STATED EXERCISE 1:
Answer the following from the School of Mathematics news text:
(a) With which university is Jin-Keun Seo affiliated?
(b) When does the University's new health care system for employees take effect?
(c) At which institution was the conference in Donald G. Aronson's honor held?
STATED EXERCISE 2: Extend the School of Mathematics news text, picking up after its final sentence.

BEGIN TEXT PROVIDED

Other Visiting Scholars
Professors: Thomas Halverson (Macalester College, combinatorial representation theory), Jay Fillmore (Professor Emeritus, UCSD, geometry), Boris Levitan (Professor Emeritus, Moscow State University, functional analysis, differential equations), Hirokazu Ninomiya (Ryokoku University, differential equations, calculus of variations), Concepcion Muriel Patino (University of Cadiz, mathematical physics), Kurt Scholz (University of St. Thomas, applied mathematics), Thomas Schwartzbauer (Assoc. Professor Emeritus, OSU, probability), Jin-Keun Seo (Yonsei University, partial differential equations), and Geanina Tudose (York University, algebraic combinatorics).
President's Award for Outstanding Service for Professor Richard McGehee
Professor Dick McGehee is the recipient of the President's Award for Outstanding Service for his dedicated work, spanning some fifteen years, on the University of Minnesota Health Plan Task Force. His colleagues in the School of Mathematics and many across the University warmly thank him for this contribution and congratulate him on this well-deserved honor. Dick is currently Professor in the School of Mathematics and also has served as the Head of the School and as Director of the Geometry Center. Carol Carrier, Vice President for Human Resources, had this to say, in part, about his work on the Task Force: "As chair of the Task Force, he has done a first-rate job keeping the group focused on its goals. His committee meetings are very well organized and conducted in a professional manner. He is a great consensus builder."
"As part of this overall effort, Dick has spent many hours at the state as a faculty and university representative to the State of Minnesota Joint Labor/Management Committee. At the committee meetings, Dick has never hesitated to speak up on issues impacting the interests of the university."
I personally can estimate the enormity of this task because more than a decade ago I substituted for Dick on the Task Force for one year and found it very time consuming and demanding work. Thanks to Dick's effort, the University has now adopted an entirely new health care system for its employees effective January 2002. The new system is designed to deliver excellent health care for faculty and other university employees in a cost effective manner.
Professor Donald G. Aronson, who joined the faculty of the University of Minnesota in 1957, will retire this June. He received his Ph.D. from the Massachusetts Institute of Technology in 1956 under the direction of Norman Levinson, and he came to Minnesota after a year and a half as a research associate at the University of Illinois. He was promoted to Associate Professor in 1962, and to Professor in 1965. He spent the 1961-1962 academic year at Stanford University as an NSF Postdoctoral Fellow and also held numerous visiting professorships.
Don is famous for his work on the porous medium equation and on dynamical systems theory. He has also done well-known pioneering work on linear and nonlinear parabolic equations. He was an invited speaker at many prestigious conferences and gave a one-hour address at the 1987 AMS annual meeting in Salt Lake City. He is the author of 83 scientific publications. A conference in Don's honor, titled "Nonlinear Phenomena in Science," was held at the Free University of Amsterdam, June 6-8, 2001 on the occasion of his 70th birthday. At this three-day conference many distinguished speakers presented research in areas where Don has had fundamental impact. Don is a very outgoing person and enjoys collaborating with other mathematicians and scientists. Among his distinguished coauthors are James Serrin, Hans Weinberger, Rutherford Aris, Hans Othmer, Dick McGehee and John Lowengrub from Minnesota, as well as Sigurd Angenent, Luis Caffarelli, Martin Golubitsky, Nancy Kopell, Bert Peletier, Juan Vazquez and many others. Don had five Ph.D. students and seven postdoctoral students. His professed dislike of administration notwithstanding, he served for two years as Director of Graduate Studies (1969-1971), and as Associate Director of the Geometry Center in 1997-1998.

END TEXT PROVIDED
BEGIN DATA SHOWN

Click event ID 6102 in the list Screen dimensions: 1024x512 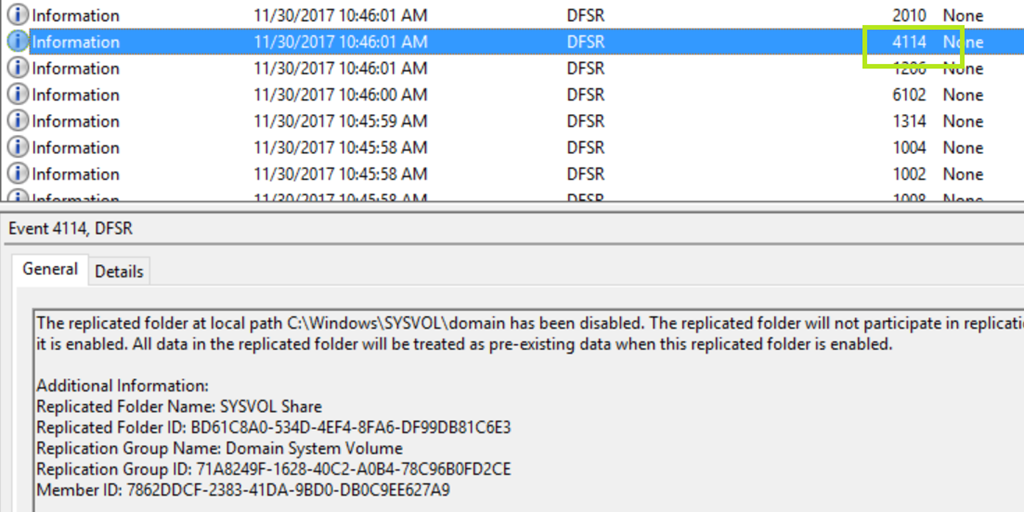910,95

END DATA SHOWN

EXERCISE ANSWER 1:
(a) Yonsei University
(b) January 2002
(c) The Free University of Amsterdam

EXERCISE ANSWER 2:
Don and his wife Claire have also played an active role in the social life of the School of Mathematics and the general community. We wish them many more happy and productive years.
Professor Charles McCarthy, who has been on our faculty since 1961, will retire this coming June. His specialty is Functional Analysis and Operator Theory. Charlie obtained his Ph.D. from Yale University in 1959 under Einar Hille. He spent the next two years at MIT as a Moore Instructor before joining the U of M faculty in 1961 as an Assistant Professor. He was promoted to Associate Professor in 1963 and to Professor in 1967. In 1963, he was awarded the prestigious Sloan Foundation Fellowship, which enabled him to spend the 1963-19 64 academic year at the Courant Institute of New York University. He held visiting professorships at the University of Sussex and Chalmers Institute of Technology. When the personal computers first made their appearance, Charlie played an important role in bringing this technological advance to the department. He served as Director of Graduate Studies during the 1999-2000 academic year, and for a number of years enthusiastically coached our Putnam Exam team. He and his wife Floren, who received her Master's degree in our department, look forward to low-key traveling. We wish them continued happiness in life.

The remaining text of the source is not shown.